Saved entries:
********

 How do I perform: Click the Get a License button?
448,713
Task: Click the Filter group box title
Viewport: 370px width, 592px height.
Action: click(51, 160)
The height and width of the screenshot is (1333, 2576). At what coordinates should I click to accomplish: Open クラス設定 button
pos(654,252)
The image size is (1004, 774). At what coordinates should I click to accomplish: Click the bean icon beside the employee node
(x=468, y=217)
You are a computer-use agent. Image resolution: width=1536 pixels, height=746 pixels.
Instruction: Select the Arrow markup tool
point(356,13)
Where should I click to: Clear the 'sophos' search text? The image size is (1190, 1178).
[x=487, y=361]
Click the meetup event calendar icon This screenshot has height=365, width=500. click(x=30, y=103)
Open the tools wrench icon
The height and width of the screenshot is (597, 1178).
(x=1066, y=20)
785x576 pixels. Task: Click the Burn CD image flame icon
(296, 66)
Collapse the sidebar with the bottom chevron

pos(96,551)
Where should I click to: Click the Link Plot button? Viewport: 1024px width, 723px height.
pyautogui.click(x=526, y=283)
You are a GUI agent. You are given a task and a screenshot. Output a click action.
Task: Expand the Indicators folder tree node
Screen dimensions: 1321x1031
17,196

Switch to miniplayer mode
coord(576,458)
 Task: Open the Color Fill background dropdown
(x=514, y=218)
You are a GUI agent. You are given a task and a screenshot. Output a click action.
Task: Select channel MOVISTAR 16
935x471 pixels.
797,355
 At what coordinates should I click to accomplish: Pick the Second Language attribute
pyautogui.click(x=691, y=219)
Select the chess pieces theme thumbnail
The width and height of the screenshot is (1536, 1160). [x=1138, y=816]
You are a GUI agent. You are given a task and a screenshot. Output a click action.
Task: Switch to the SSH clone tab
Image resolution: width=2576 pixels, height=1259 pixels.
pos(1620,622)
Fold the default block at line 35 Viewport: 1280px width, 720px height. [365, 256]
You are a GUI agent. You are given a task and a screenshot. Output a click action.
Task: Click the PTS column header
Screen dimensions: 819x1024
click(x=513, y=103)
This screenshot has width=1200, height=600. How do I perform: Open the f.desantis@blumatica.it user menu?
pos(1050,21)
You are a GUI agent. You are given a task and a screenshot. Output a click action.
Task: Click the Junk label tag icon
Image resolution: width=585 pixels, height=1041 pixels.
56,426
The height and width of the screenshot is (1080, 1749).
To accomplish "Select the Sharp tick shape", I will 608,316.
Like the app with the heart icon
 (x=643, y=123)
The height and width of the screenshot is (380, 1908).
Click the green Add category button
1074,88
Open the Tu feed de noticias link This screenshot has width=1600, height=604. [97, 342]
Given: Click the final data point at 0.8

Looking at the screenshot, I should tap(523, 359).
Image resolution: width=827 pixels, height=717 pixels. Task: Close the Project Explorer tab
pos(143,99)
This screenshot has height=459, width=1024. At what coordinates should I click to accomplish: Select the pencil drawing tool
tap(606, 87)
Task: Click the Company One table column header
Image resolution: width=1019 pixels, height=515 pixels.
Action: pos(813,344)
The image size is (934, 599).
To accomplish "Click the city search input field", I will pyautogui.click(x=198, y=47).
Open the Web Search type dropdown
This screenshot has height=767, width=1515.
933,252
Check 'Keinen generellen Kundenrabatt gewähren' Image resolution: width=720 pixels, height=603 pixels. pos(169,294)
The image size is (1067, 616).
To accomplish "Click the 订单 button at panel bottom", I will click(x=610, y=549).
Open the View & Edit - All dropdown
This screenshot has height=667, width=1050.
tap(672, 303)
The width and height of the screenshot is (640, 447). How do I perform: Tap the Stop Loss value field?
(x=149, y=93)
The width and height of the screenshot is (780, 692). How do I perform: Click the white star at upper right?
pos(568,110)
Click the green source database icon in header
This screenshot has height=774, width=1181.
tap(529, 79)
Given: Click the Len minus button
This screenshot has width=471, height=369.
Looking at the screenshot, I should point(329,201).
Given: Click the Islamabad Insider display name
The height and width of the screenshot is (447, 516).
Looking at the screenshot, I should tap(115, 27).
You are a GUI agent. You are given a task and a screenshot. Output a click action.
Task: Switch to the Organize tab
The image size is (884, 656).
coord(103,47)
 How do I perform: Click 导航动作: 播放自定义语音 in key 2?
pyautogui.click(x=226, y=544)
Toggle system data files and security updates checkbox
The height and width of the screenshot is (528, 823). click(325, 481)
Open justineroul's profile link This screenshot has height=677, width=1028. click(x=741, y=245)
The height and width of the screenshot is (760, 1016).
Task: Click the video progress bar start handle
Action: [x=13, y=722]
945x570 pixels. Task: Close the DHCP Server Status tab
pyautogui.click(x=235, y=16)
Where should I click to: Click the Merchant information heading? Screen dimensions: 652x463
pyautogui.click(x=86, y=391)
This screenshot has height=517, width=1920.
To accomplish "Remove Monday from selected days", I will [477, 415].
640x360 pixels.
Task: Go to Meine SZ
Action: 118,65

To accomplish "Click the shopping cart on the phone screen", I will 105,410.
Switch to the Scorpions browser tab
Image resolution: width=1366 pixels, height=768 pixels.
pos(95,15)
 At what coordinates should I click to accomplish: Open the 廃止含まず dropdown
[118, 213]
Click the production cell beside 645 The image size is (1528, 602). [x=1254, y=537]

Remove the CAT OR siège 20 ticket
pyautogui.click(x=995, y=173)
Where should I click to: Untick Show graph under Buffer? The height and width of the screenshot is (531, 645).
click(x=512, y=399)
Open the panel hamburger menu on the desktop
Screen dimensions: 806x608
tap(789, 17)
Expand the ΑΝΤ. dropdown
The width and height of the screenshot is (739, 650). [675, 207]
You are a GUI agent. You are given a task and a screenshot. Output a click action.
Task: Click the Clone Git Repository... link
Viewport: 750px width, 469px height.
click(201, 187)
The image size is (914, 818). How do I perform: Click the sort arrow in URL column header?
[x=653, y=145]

********

### Task statement
Make sure that every entry above is copied out exactly as it stands.

### Solution to this exercise
 How do I perform: Click the Get a License button?
448,713
Task: Click the Filter group box title
Viewport: 370px width, 592px height.
Action: click(51, 160)
The height and width of the screenshot is (1333, 2576). At what coordinates should I click to accomplish: Open クラス設定 button
pos(654,252)
The image size is (1004, 774). At what coordinates should I click to accomplish: Click the bean icon beside the employee node
(x=468, y=217)
You are a computer-use agent. Image resolution: width=1536 pixels, height=746 pixels.
Instruction: Select the Arrow markup tool
point(356,13)
Where should I click to: Clear the 'sophos' search text? The image size is (1190, 1178).
[x=487, y=361]
Click the meetup event calendar icon This screenshot has height=365, width=500. click(x=30, y=103)
Open the tools wrench icon
The height and width of the screenshot is (597, 1178).
(x=1066, y=20)
785x576 pixels. Task: Click the Burn CD image flame icon
(296, 66)
Collapse the sidebar with the bottom chevron

pos(96,551)
Where should I click to: Click the Link Plot button? Viewport: 1024px width, 723px height.
pyautogui.click(x=526, y=283)
You are a GUI agent. You are given a task and a screenshot. Output a click action.
Task: Expand the Indicators folder tree node
Screen dimensions: 1321x1031
17,196

Switch to miniplayer mode
coord(576,458)
 Task: Open the Color Fill background dropdown
(x=514, y=218)
You are a GUI agent. You are given a task and a screenshot. Output a click action.
Task: Select channel MOVISTAR 16
935x471 pixels.
797,355
 At what coordinates should I click to accomplish: Pick the Second Language attribute
pyautogui.click(x=691, y=219)
Select the chess pieces theme thumbnail
The width and height of the screenshot is (1536, 1160). [x=1138, y=816]
You are a GUI agent. You are given a task and a screenshot. Output a click action.
Task: Switch to the SSH clone tab
Image resolution: width=2576 pixels, height=1259 pixels.
pos(1620,622)
Fold the default block at line 35 Viewport: 1280px width, 720px height. [365, 256]
You are a GUI agent. You are given a task and a screenshot. Output a click action.
Task: Click the PTS column header
Screen dimensions: 819x1024
click(x=513, y=103)
This screenshot has width=1200, height=600. How do I perform: Open the f.desantis@blumatica.it user menu?
pos(1050,21)
You are a GUI agent. You are given a task and a screenshot. Output a click action.
Task: Click the Junk label tag icon
Image resolution: width=585 pixels, height=1041 pixels.
56,426
The height and width of the screenshot is (1080, 1749).
To accomplish "Select the Sharp tick shape", I will 608,316.
Like the app with the heart icon
 (x=643, y=123)
The height and width of the screenshot is (380, 1908).
Click the green Add category button
1074,88
Open the Tu feed de noticias link This screenshot has width=1600, height=604. [97, 342]
Given: Click the final data point at 0.8

Looking at the screenshot, I should tap(523, 359).
Image resolution: width=827 pixels, height=717 pixels. Task: Close the Project Explorer tab
pos(143,99)
This screenshot has height=459, width=1024. At what coordinates should I click to accomplish: Select the pencil drawing tool
tap(606, 87)
Task: Click the Company One table column header
Image resolution: width=1019 pixels, height=515 pixels.
Action: pos(813,344)
The image size is (934, 599).
To accomplish "Click the city search input field", I will pyautogui.click(x=198, y=47).
Open the Web Search type dropdown
This screenshot has height=767, width=1515.
933,252
Check 'Keinen generellen Kundenrabatt gewähren' Image resolution: width=720 pixels, height=603 pixels. pos(169,294)
The image size is (1067, 616).
To accomplish "Click the 订单 button at panel bottom", I will click(x=610, y=549).
Open the View & Edit - All dropdown
This screenshot has height=667, width=1050.
tap(672, 303)
The width and height of the screenshot is (640, 447). How do I perform: Tap the Stop Loss value field?
(x=149, y=93)
The width and height of the screenshot is (780, 692). How do I perform: Click the white star at upper right?
pos(568,110)
Click the green source database icon in header
This screenshot has height=774, width=1181.
tap(529, 79)
Given: Click the Len minus button
This screenshot has width=471, height=369.
Looking at the screenshot, I should point(329,201).
Given: Click the Islamabad Insider display name
The height and width of the screenshot is (447, 516).
Looking at the screenshot, I should tap(115, 27).
You are a GUI agent. You are given a task and a screenshot. Output a click action.
Task: Switch to the Organize tab
The image size is (884, 656).
coord(103,47)
 How do I perform: Click 导航动作: 播放自定义语音 in key 2?
pyautogui.click(x=226, y=544)
Toggle system data files and security updates checkbox
The height and width of the screenshot is (528, 823). click(325, 481)
Open justineroul's profile link This screenshot has height=677, width=1028. click(x=741, y=245)
The height and width of the screenshot is (760, 1016).
Task: Click the video progress bar start handle
Action: [x=13, y=722]
945x570 pixels. Task: Close the DHCP Server Status tab
pyautogui.click(x=235, y=16)
Where should I click to: Click the Merchant information heading? Screen dimensions: 652x463
pyautogui.click(x=86, y=391)
This screenshot has height=517, width=1920.
To accomplish "Remove Monday from selected days", I will [477, 415].
640x360 pixels.
Task: Go to Meine SZ
Action: 118,65

To accomplish "Click the shopping cart on the phone screen", I will 105,410.
Switch to the Scorpions browser tab
Image resolution: width=1366 pixels, height=768 pixels.
pos(95,15)
 At what coordinates should I click to accomplish: Open the 廃止含まず dropdown
[118, 213]
Click the production cell beside 645 The image size is (1528, 602). [x=1254, y=537]

Remove the CAT OR siège 20 ticket
pyautogui.click(x=995, y=173)
Where should I click to: Untick Show graph under Buffer? The height and width of the screenshot is (531, 645).
click(x=512, y=399)
Open the panel hamburger menu on the desktop
Screen dimensions: 806x608
tap(789, 17)
Expand the ΑΝΤ. dropdown
The width and height of the screenshot is (739, 650). [675, 207]
You are a GUI agent. You are given a task and a screenshot. Output a click action.
Task: Click the Clone Git Repository... link
Viewport: 750px width, 469px height.
click(201, 187)
The image size is (914, 818). How do I perform: Click the sort arrow in URL column header?
[x=653, y=145]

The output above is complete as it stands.